There’s really nothing like being sick to knock you on your behind and make you feel useless. That’s where I find myself currently, as I got off work Sunday night, after spending most of my shift feeling awful, I got home and succumbed to a fever and congestion. This wouldn’t have been a big deal, except for the fact that I had been gearing up the week previously and into the weekend for an open call audition for season 2 of the The Glee Project out at McCormick Place on Monday morning. As I woke up that morning, having spent the previous five hours floating in and out of a fevered haze, I sat up and everything felt like it was spinning. As if that wasn’t bad enough, I also felt like I was hearing and speaking through a sheet of bulletproof glass, since my fever was accompanied by some terrible congestion.
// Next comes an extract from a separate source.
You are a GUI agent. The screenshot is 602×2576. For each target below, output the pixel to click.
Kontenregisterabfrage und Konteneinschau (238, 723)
At that moment, I knew I wasn’t going anywhere. I was frustrated, angry, sad and, to top it off, sick. I hated knowing that, with this opportunity so close, I had to stop myself from going because of how terribly I felt and how going wasn’t going to improve my condition. I went back to bed and tried to sleep it off. Later in the day, I texted some of my co-workers about the situation because they were so excited for me and were extremely vocal in their support of me. One of them replied back to me with this:
“Apparently there will be something better around the corner.”
Here was somebody looking at, as I saw it, a brick wall, and seeing an open window. It really made me feel better, not in a pander-y “what a nice co-worker” kind of way, but because I knew she believed it. There’s really nothing more affirming than somebody believing in you and what you can do.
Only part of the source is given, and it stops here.